Once you’ve got your cars sorted, you still have to get them over the finish line – preferably in first place.
Get used to drifting. By breaking while making a sharp turn you’ll be able to gracefully slide through while hopefully avoiding bumping into any walls. It’s both a great way to keep up your speed and to earn yourself more nitrous for boosts.
The boost is your friend. You can store up to three boosts at a time, then activate them one at a time as needed or use them all at once for a significantly bigger burst of speed. It’s a great way to catch up/stay ahead of the pack, and a well-timed bump into another car is likely to wreck them.
Replay races to completion. Finishing a race will net you some cash and maybe a part or two, but if you want to maximize your profit and get all the parts you can you’re going to want to keep trying until you earn three stars (via coming in first place).
Asphalt Xtreme is a fun and fairly action-packed racing game, but it’s also pretty familiar if you’ve messed around with other recent Asphalt titles. Whether or not that’s a problem is your decision to make, but if you’re curious I think it’s certainly worth a look.
I’ll freely admit upfront that I haven’t played much of the Asphalt series. I did play a decent chunk of Airborne, though.
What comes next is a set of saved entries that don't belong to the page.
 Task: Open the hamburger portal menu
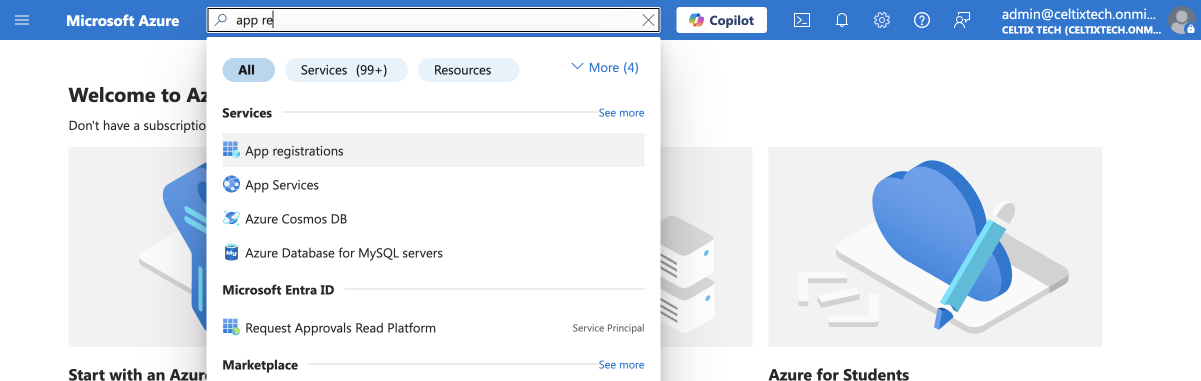[x=22, y=20]
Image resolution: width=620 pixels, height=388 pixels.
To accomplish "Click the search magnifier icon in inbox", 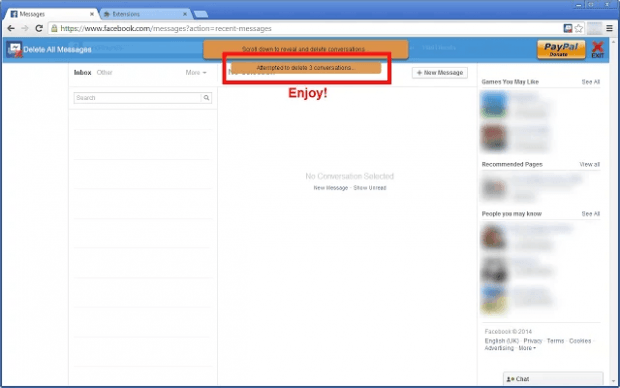I will point(206,98).
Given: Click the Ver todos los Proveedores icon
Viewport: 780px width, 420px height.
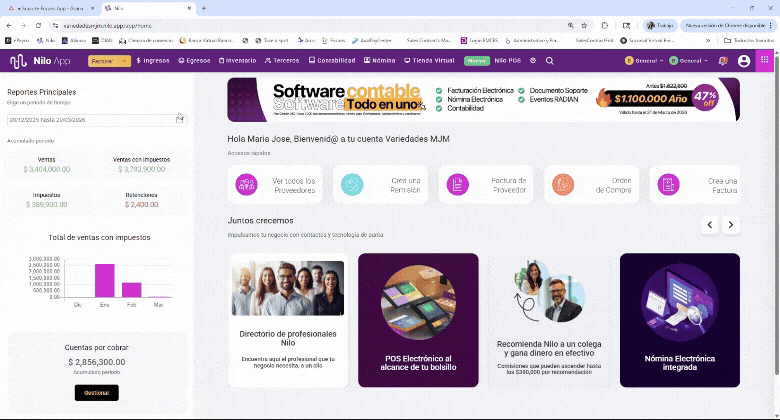Looking at the screenshot, I should (x=246, y=184).
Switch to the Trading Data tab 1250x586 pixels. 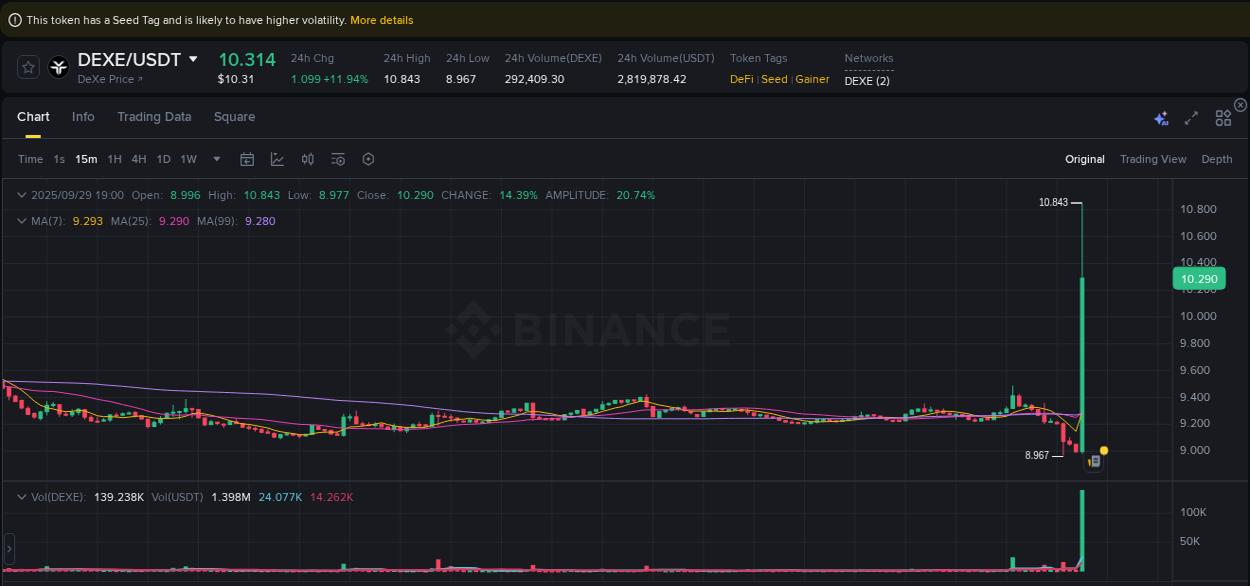tap(154, 117)
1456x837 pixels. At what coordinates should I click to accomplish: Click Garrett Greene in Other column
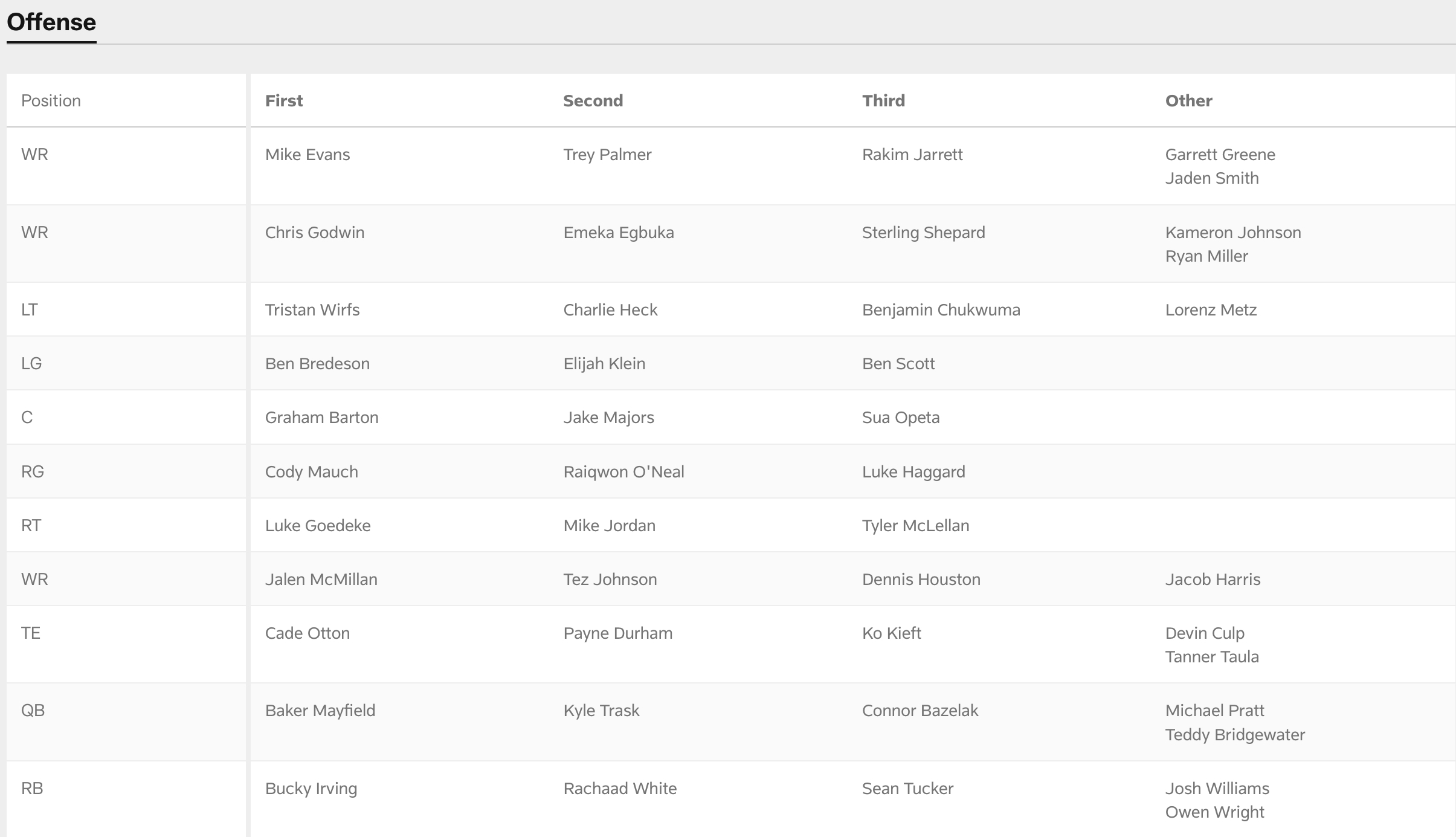1220,155
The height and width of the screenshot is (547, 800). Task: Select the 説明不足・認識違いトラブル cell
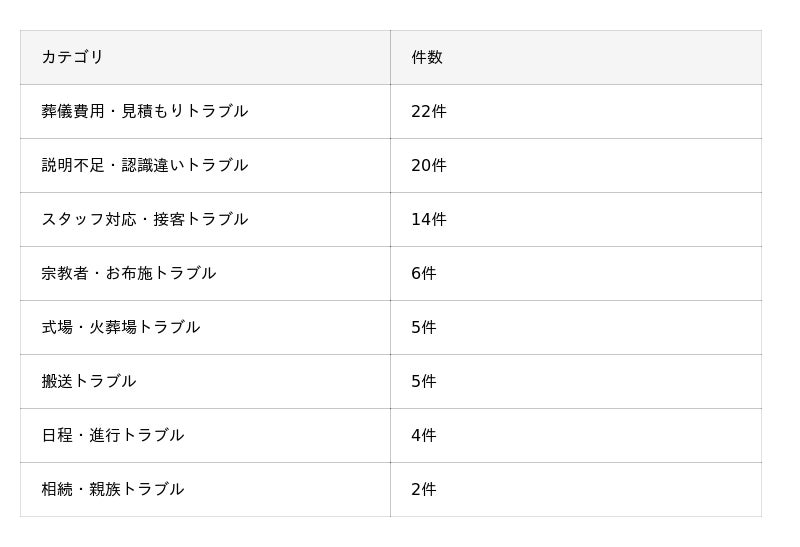144,165
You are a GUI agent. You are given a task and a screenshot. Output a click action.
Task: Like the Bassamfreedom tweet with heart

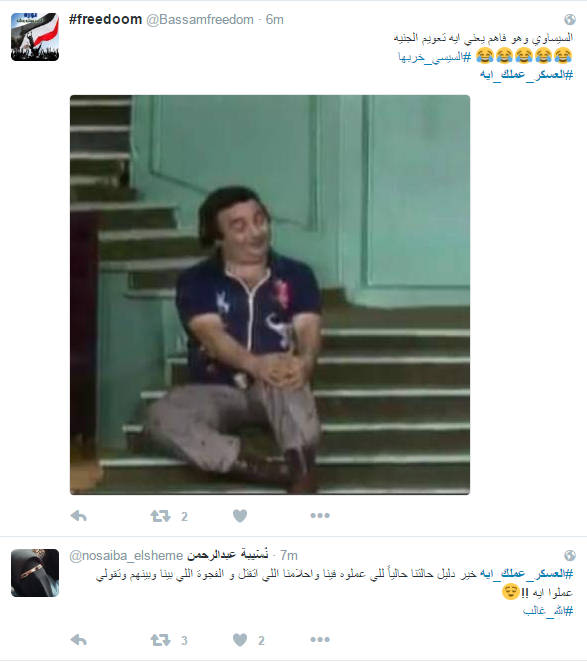pos(240,515)
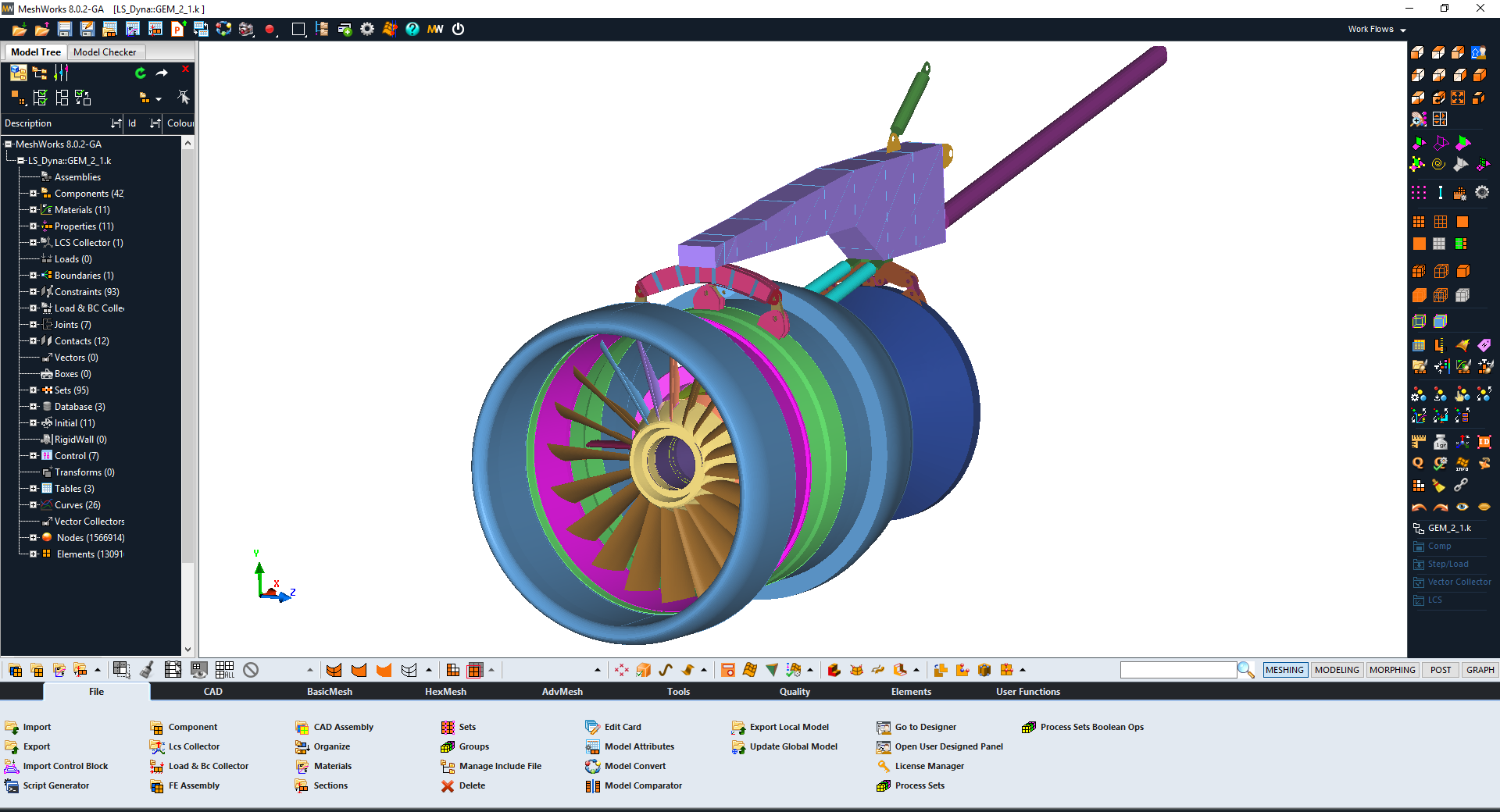
Task: Click in the search input field
Action: coord(1177,670)
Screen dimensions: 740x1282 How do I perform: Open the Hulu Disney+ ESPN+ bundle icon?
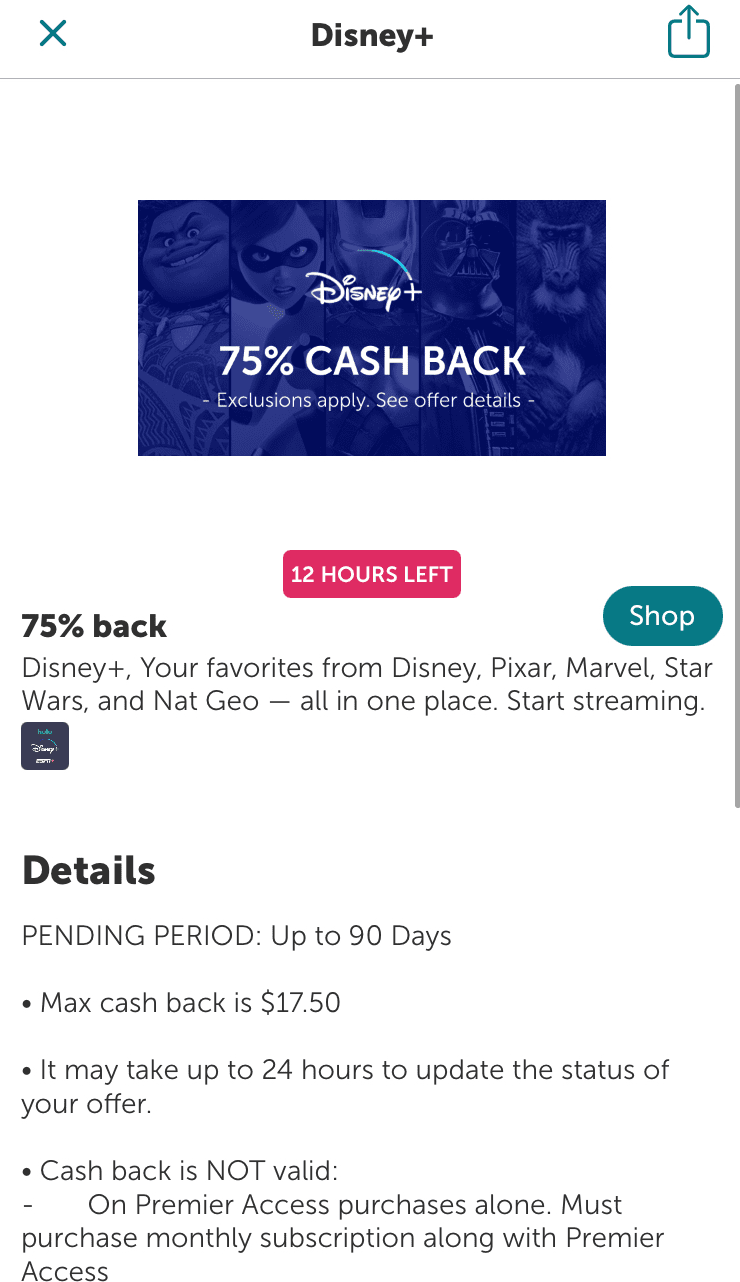(x=45, y=746)
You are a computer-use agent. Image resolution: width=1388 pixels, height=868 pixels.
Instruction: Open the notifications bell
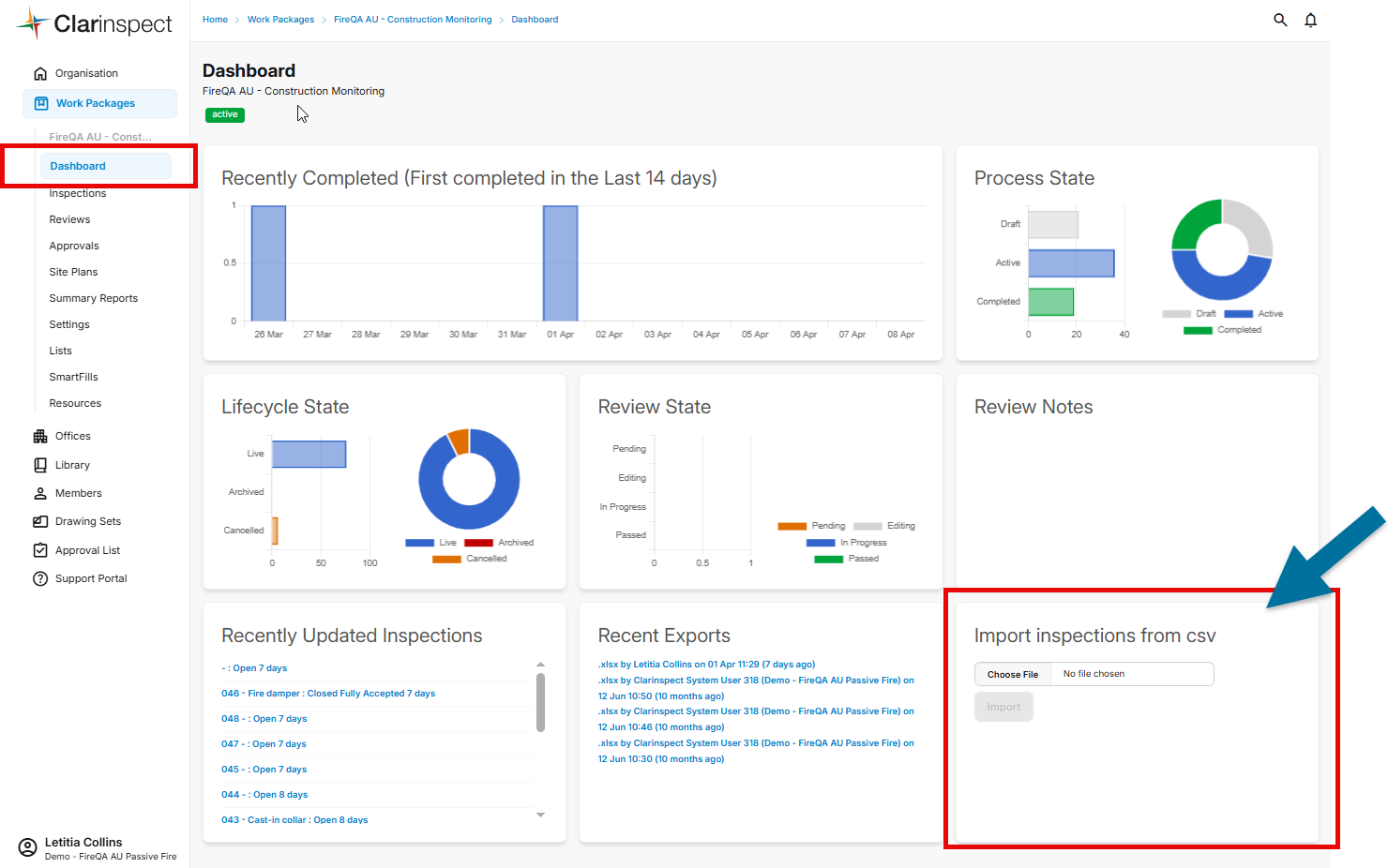(1310, 20)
The whole reason I’m bringing this up is because Asphalt Xtreme feels, for all intents and purposes, like Asphalt 8: Airborne but with more of a muddy rally race style. Not saying that’s a bad thing, but if you’re up to your eyeballs in previous games from the series I’m not sure this one will be all that exciting for you.
This Time With Dirt!
Of course, many of the commonalities Asphalt Xtreme shares with its siblings are far more positive. The visuals, for example, are quite nice. The vehicles show off plenty of details and offer a fair bit of variety when it comes to physical shape/size/performance, the environments look great (when you can spare a split second to give them any consideration, that is), and the different particle effects help to sell that sense of speed and tearing through mud.
The controls also work well and don’t clog up the screen with any distracting buttons. You just tilt to steer, use the left side of the screen to break/drift, and use the right size to activate boosts. It worked before, and it works just as nicely here. Overall it makes for a fast-paced, hectic racing game that’s just as fun and frantic as earlier Asphalt titles.
Kinda Bogged Down
It’s not all glorious, sometimes violent car-on-car action, though. The combination of speed and track layouts occasionally makes successful navigation frustrating. There are a few areas in several of the tracks where pathways or even obstacles blend in with the rest of the environment, which usually results in a time-wasting crash – or some desperate swerving that could cost you the lead. Having the camera cut away to show a dramatic slow-mo angle every time you take out a rival racer doesn’t help when you’re trying to avoid smashing into walls, either. The result is a game where coming in first feels like it has more to do with trial-and-error and track memorization than it does any real skill.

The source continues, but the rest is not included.